_Assigned task_
Go over the records and copy every line with the string "height".

+++

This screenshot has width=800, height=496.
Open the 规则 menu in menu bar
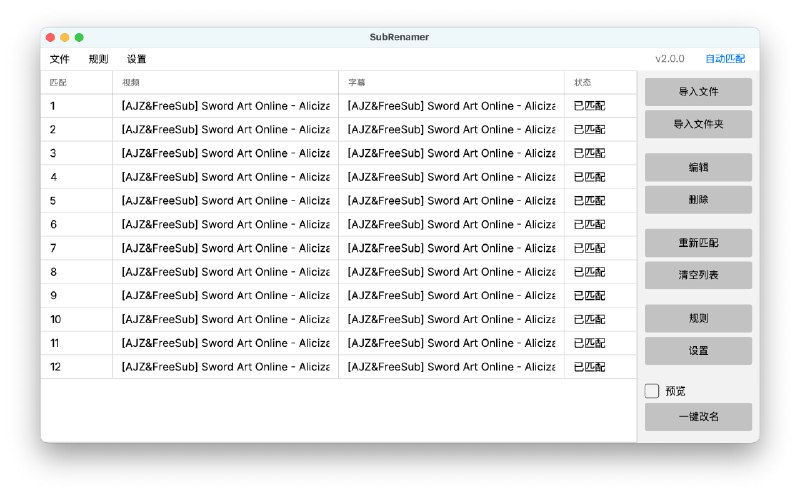[98, 59]
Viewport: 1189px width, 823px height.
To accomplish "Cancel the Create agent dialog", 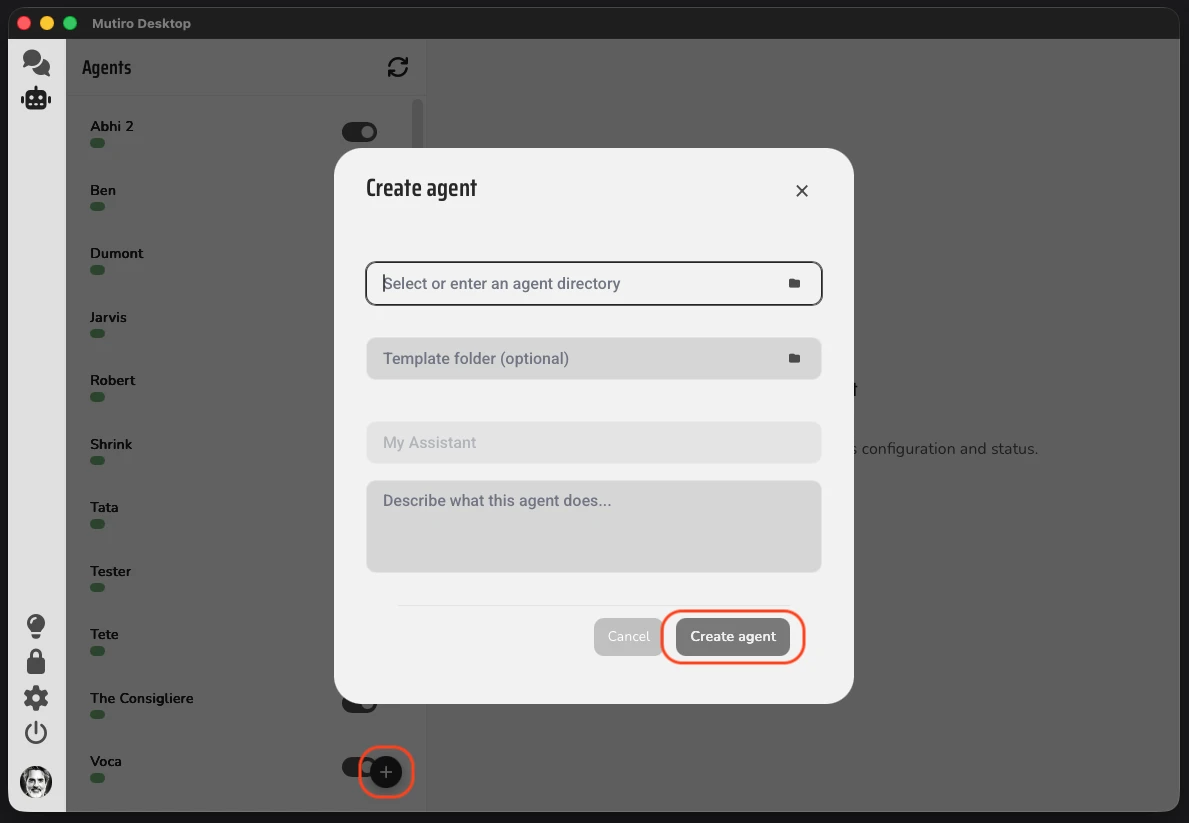I will [x=628, y=636].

+++

_Exercise output_
This screenshot has width=800, height=496.
Viewport: 1189px width, 823px height.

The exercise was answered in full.